Design, Synthesis, and Evaluation of Novel Elastase (LasB) Inhibitors: A Promising Strategy to Combat Pseudomonas aeruginosa Virulence and Antibiotic Resistance

Antibiotic resistance is an important global health issue, and Pseudomonas aeruginosa is a pathogen that is particularly worrying due to its ability to become virulent and multidrug-resistant. One of the main mechanisms by which P. aeruginosa exerts its virulence is through the production of elastase (LasB), an extracellular metalloprotease involved in the disturbance of the host immune system.

Several compounds have succeeded in suppressing LasB activity, but their lack of stability and selectivity has prevented further development. We have successfully designed and synthesized a series of compounds based on co-crystal structures, enhancing inhibitory activity. The results demonstrate their efficacy as very potent LasB inhibitors, with sub-nanomolar inhibition constants (IC50 = 0.49–7.7nM). Furthermore, these compounds have demonstrated good stability and selectivity over human off-targets. In addition to these achievements, we have strategically addressed plasma protein binding (PPB), lowering it to align with the lung exposure range. 

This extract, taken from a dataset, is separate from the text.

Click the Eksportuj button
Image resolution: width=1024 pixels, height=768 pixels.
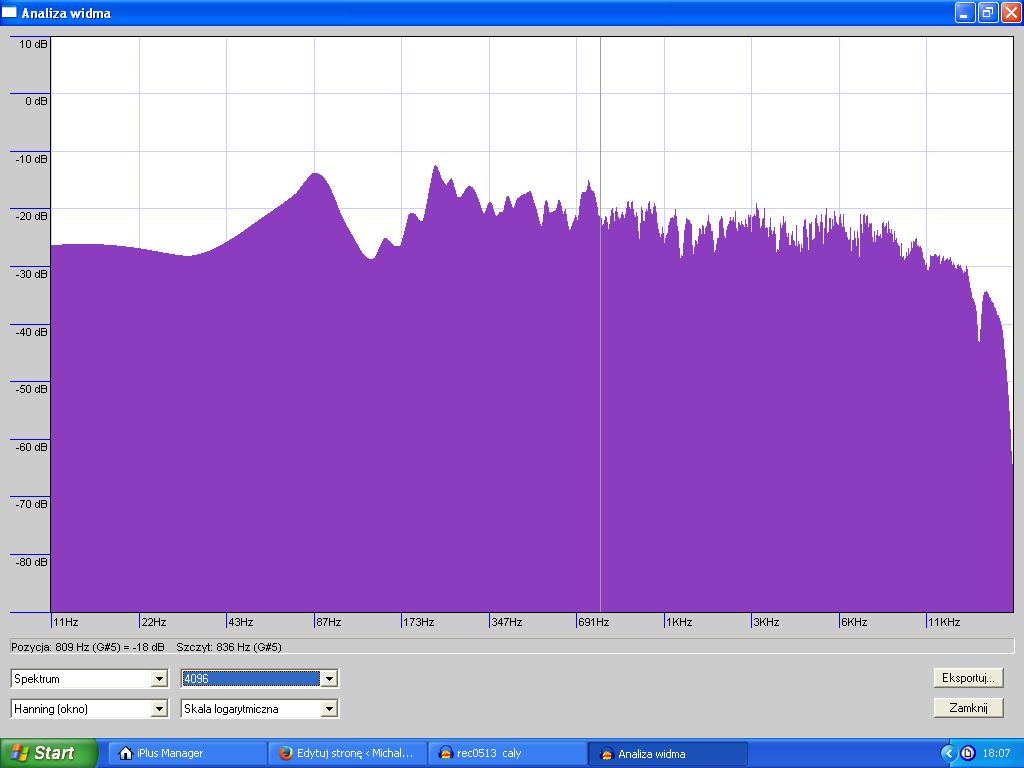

In addition to in vitro tests, promising results were obtained in in vivo PK studies, which paved the way to demonstrate in vivo efficacy and target engagement in a murine lung infection model. Our research provides evidence of the success of the design of a new LasB inhibitor class that can be optimized and further developed as a potential therapeutic to reduce P. aeruginosa virulence. Additional biological and pharmacological tests will be presented, which highlight the potential of these compounds as a new class of LasB inhibitors for the treatment of infections caused by P. aeruginosa.